If you work in a group, you're both responsible when the dynamic doesn't work. And keeping the group dynamic healthy is something every student should learn. I know how difficult it is, I've been both the lazy student and the active one.

It may feel to you like there's nothing you possibly could've done. But that's never true. You started the project by immediately splitting the work load, and reducing the level of necessary communication to a bare minimum. He took the easy half, because he was busy. When his work started to lag behind, you began to write specifications for him.

All this combined probably sapped his motivation. Every step along the way took the challenge out of his part, while he still had those thousands of lines of code to get through. Meanwhile you felt like you were doing more than your share, but you were getting things done, and things that you designed, problems you solved.

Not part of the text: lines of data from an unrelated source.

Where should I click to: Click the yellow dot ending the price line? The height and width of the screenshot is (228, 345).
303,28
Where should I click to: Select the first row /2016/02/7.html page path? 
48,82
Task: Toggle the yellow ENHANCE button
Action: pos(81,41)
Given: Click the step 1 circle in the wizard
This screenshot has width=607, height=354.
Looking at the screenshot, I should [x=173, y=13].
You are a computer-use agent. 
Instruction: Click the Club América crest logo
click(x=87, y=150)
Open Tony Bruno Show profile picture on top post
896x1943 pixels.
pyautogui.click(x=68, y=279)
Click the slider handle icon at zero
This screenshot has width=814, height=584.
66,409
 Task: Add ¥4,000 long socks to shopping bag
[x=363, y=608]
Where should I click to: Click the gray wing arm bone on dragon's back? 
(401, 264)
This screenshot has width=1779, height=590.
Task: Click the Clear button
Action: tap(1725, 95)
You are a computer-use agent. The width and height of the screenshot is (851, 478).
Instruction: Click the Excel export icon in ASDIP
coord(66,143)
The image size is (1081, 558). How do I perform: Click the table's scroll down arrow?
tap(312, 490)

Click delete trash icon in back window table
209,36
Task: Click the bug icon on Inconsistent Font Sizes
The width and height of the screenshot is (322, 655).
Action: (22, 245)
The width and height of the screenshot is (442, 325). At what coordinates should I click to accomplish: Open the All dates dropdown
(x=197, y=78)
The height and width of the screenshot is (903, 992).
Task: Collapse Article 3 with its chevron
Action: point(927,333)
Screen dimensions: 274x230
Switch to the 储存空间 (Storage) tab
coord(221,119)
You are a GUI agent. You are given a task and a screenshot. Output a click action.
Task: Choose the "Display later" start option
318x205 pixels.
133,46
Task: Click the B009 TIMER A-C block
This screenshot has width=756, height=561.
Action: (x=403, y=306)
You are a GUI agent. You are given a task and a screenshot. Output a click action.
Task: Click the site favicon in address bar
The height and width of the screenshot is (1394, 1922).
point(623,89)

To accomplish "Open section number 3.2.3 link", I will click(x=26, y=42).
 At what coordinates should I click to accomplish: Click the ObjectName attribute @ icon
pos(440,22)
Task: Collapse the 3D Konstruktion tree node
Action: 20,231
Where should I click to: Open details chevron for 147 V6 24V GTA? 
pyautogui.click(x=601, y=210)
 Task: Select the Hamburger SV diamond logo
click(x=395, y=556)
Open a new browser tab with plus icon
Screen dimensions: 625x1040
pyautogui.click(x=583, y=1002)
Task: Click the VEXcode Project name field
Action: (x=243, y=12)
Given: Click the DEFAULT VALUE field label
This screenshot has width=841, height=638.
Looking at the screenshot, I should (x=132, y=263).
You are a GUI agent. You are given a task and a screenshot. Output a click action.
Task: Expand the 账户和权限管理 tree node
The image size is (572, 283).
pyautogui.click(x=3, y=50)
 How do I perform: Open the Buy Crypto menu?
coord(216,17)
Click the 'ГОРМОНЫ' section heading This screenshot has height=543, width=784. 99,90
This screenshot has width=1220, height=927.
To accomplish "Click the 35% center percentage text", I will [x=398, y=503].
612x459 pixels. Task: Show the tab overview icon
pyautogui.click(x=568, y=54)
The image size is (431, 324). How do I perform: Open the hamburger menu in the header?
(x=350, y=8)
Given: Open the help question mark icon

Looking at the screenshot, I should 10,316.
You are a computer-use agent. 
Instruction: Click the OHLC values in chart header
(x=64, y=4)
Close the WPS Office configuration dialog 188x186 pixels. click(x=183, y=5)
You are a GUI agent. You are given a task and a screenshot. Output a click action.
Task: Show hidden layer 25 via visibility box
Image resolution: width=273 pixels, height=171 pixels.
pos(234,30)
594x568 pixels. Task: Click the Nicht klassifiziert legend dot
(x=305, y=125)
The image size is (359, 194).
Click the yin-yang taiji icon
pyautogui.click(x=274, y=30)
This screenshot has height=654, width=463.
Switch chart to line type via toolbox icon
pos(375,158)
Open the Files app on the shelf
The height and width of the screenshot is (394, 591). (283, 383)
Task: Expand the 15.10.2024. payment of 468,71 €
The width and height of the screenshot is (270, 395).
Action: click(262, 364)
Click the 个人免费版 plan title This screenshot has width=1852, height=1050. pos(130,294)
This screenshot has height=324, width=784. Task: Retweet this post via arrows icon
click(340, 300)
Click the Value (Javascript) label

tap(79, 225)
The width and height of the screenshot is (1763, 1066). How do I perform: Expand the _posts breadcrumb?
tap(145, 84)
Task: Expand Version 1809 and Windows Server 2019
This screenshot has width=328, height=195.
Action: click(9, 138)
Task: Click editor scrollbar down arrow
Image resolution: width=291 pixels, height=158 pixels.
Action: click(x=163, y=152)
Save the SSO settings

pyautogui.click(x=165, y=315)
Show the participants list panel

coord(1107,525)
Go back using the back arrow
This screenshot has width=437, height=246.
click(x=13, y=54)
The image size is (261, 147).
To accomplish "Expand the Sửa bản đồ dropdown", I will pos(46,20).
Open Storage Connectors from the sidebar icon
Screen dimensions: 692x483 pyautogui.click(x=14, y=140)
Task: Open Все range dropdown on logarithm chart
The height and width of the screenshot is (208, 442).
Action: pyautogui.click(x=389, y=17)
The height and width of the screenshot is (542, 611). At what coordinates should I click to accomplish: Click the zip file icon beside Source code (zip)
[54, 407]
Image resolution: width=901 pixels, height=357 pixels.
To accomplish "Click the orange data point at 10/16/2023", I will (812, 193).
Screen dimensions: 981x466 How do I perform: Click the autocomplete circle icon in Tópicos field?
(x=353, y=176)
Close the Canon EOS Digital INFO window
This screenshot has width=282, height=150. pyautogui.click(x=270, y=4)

In a healthy project, you communicate and you meet often. You don't divide the workload to minimize communication, you use your shared expertise and you design together. That way, you both stay motivated, because you both feel like it's still your project.

What you're doing now is focusing on everything that he could be doing differently. That may be the fair option (cause you're doing all the work), but it's not a productive option, cause that's not a dimension you control. You should be asking yourself what you could've done differently. It may feel unfair, but it's something you can actually implement, so you'll feel a lot less powerless.

Anyway, that's a lesson for the next project. For this one, I'd say remain detached. It's not your responsibility to make sure John learns something, and you'll get the same grade either way. Talk to him, tell him you're unhappy with the way the project's gone and ask if you could've done anything differently to get him more motivated. Let him know you don't expect to be working with him on future project and you're better off as friends than as collaborators.

Just make sure you don't get angry with him. Anger might've been productive halfway down the project, but you're too late now.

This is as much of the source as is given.